Center embedding

Philip Resnik - Sun Microsystems Labs BOS (presnik@caesar.east.sun.com)
Tue, 12 Mar 1996 14:02:47 -0500

> I personally find it interesting that two-level embedding requires
> no padding, while three or more levels require a lot of handwaving on
> the part of the person presenting the sentence. No one else finds
> this discontinuity worthy of investigation?

This seems an opportune time to note (doubtless unnecessary, but I'll
do it anyway) that this is a discussion that has been going on for
several decades now, and to post some relevant references (perhaps
useful; see refs at the end of this message).

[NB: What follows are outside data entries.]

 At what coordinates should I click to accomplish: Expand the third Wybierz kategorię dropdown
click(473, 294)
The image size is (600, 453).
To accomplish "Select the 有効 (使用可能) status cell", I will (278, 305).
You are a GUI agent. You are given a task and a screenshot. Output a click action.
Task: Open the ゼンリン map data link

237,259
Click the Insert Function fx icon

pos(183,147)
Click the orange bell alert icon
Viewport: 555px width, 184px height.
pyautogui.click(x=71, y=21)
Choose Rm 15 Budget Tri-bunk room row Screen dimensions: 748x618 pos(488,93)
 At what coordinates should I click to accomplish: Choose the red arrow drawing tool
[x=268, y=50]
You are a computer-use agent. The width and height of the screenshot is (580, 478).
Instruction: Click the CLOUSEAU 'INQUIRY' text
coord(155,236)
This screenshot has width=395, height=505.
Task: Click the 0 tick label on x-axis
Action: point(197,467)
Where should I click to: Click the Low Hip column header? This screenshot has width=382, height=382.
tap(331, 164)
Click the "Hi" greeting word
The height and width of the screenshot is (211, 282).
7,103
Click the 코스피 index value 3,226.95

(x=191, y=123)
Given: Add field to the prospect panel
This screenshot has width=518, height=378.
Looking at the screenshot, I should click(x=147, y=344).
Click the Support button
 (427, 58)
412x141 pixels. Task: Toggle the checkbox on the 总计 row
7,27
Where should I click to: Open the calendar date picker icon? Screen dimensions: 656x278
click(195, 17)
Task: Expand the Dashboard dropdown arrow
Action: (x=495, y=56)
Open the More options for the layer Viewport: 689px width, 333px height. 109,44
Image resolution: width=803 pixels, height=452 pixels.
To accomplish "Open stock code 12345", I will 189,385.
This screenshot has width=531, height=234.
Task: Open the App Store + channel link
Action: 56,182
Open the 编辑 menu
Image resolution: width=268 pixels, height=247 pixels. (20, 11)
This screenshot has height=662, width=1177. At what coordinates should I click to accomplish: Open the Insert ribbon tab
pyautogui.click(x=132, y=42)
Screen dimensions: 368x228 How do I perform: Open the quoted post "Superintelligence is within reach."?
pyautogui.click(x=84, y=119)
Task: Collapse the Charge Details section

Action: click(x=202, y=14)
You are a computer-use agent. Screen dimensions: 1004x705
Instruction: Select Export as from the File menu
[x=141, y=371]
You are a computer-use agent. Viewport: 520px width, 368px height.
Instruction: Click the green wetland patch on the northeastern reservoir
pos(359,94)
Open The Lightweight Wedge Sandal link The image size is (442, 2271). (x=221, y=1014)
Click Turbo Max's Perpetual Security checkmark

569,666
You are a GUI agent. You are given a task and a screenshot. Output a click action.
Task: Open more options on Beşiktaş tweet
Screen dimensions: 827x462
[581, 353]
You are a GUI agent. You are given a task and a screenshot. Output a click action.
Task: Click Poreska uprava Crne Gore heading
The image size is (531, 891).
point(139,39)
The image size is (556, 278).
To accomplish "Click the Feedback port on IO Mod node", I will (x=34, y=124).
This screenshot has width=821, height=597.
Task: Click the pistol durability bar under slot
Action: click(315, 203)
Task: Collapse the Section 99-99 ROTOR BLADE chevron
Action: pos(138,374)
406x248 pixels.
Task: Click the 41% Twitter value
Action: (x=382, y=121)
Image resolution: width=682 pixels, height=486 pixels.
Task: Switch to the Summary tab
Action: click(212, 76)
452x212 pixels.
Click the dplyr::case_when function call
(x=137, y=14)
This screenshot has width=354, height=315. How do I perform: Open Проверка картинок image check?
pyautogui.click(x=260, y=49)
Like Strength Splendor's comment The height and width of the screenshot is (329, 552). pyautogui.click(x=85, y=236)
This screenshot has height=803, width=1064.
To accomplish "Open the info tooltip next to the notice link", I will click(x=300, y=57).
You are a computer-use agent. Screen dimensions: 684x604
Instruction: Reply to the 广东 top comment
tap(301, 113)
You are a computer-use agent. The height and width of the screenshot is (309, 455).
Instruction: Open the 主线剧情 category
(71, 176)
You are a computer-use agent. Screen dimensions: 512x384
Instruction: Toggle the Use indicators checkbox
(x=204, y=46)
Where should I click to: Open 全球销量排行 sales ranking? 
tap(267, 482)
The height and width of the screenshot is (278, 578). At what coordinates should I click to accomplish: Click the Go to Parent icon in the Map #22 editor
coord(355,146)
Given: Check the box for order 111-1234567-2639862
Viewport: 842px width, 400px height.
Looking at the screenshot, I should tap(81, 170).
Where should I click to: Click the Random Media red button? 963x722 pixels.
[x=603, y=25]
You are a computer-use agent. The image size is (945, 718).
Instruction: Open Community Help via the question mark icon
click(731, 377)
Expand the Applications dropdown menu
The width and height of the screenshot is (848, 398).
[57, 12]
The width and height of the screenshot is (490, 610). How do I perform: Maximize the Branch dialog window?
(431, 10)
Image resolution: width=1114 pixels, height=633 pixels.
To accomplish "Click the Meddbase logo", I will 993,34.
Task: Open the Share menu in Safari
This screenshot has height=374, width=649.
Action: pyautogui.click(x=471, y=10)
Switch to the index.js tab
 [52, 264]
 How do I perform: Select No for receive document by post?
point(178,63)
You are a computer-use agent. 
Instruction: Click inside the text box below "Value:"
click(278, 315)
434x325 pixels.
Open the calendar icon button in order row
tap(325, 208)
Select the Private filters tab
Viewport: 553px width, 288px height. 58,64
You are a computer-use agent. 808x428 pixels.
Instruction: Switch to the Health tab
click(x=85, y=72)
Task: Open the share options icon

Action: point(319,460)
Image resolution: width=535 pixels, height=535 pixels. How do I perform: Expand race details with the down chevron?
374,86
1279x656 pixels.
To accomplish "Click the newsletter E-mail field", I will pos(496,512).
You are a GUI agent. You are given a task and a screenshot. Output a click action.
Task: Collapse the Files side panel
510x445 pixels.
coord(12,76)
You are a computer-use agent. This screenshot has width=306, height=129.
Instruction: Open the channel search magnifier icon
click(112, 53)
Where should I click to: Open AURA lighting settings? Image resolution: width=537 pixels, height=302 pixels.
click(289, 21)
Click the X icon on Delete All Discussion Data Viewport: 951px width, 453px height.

In particular, the
question of a center-embedding discontinuity was an active topic for
early investigation by a number of psychologists in the late 60s
through mid-70s; the most important papers in that regard are probably
Miller and Isard (1964) and of course the well known chapters by
Miller and Chomsky in Luce et al. (1963); papers like the one by de
Roeck et al. (1982) are a previous iteration of the discussion now
taking place on this list about whether such a discontinuity really
exists. Work by Church (1982), Pulman (1986), Abney and Johnson
(1991), Thompson et al. (1991), and Resnik (1992) is more explicitly
computational in nature, mainly focusing on the need to model apparent
processing limitations on center embedding while still allowing for
much less restricted left and right branching.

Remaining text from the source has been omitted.